Learning Disability
I like my Sense monitor and I would buy it again. I love the concept of monitoring electricity consumption, by device, using machine learning.
I can't defend this product as actually working though, and I can't recommend it to anyone other than early adopter's and enthusiasts who are willing to look past the shortcomings.
The primary issue is that the Sense can't seem to "learn" the majority of the electrical loads. I heat my house with an electric heat pump and two air handlers. Sense hasn't learned any of that. I heat my water with an electric heat pump too. Sense has maybe learned to recognize a portion of that (the fan or something), making for dirty data. "Unknown" would be better than incorrect data, in my view. Sense has learned my electric car, but the data doesn't align with what the car itself is reporting (if only there were a way to pipe the car's data into Sense...).
I am willing to buy more equipment for better monitoring, and I have added several Kasa smart plugs to my house simply for their monitoring capabilities. Those are only available for lower amp, 110v loads though, so I have precise metering of my AppleTV (3w) and no visibility into my heat pump (probably multiple kws). 60% of my consumption is "other" (unknown), so between Sense and a bunch of smart plugs, I can monitor a minority of my electricity consumption.

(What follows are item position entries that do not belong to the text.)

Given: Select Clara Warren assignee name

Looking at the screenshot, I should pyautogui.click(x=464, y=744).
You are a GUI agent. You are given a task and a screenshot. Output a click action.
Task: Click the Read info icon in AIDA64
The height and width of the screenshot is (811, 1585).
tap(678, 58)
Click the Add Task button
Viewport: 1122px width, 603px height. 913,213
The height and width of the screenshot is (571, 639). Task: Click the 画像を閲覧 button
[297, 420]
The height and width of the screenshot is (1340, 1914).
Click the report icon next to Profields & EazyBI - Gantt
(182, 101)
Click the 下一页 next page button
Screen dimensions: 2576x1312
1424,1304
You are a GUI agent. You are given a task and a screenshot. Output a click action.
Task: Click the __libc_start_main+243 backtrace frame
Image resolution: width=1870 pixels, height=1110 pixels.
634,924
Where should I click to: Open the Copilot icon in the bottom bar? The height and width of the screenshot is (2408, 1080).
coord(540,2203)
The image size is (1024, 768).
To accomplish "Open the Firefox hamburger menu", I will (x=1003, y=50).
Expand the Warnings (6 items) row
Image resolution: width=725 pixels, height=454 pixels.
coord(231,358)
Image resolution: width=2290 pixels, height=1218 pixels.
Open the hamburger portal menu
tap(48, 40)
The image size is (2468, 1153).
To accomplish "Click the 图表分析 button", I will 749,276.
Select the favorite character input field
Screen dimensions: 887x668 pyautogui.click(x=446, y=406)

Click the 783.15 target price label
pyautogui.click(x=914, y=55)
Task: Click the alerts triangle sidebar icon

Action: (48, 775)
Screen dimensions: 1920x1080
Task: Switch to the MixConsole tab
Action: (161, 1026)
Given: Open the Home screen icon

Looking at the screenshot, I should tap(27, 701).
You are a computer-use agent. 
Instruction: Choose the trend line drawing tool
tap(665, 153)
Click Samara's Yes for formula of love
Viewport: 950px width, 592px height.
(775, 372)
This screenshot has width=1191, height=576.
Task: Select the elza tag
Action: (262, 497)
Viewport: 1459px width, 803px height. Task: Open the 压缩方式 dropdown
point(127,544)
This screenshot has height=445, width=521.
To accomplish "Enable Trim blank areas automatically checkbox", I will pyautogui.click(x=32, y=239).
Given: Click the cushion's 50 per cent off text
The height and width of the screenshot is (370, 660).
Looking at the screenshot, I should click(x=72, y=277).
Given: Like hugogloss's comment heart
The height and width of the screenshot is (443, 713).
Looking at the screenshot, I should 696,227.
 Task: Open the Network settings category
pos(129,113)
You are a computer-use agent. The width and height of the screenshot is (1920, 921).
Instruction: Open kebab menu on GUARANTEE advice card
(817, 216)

Remember how Tesla was trying to have a 100% automated factory but couldn't get a robot to lay a sheet of cloth over a battery? They gave up the goal of perfect automation and supplemented it with alternatives that were known to work (in that case, humans). Sense should continue to build up its AI/ML as its primary strategy, but please stop hoping AI/ML will solve everything near term. It's time to enable direct monitoring of 220v, high amp circuits.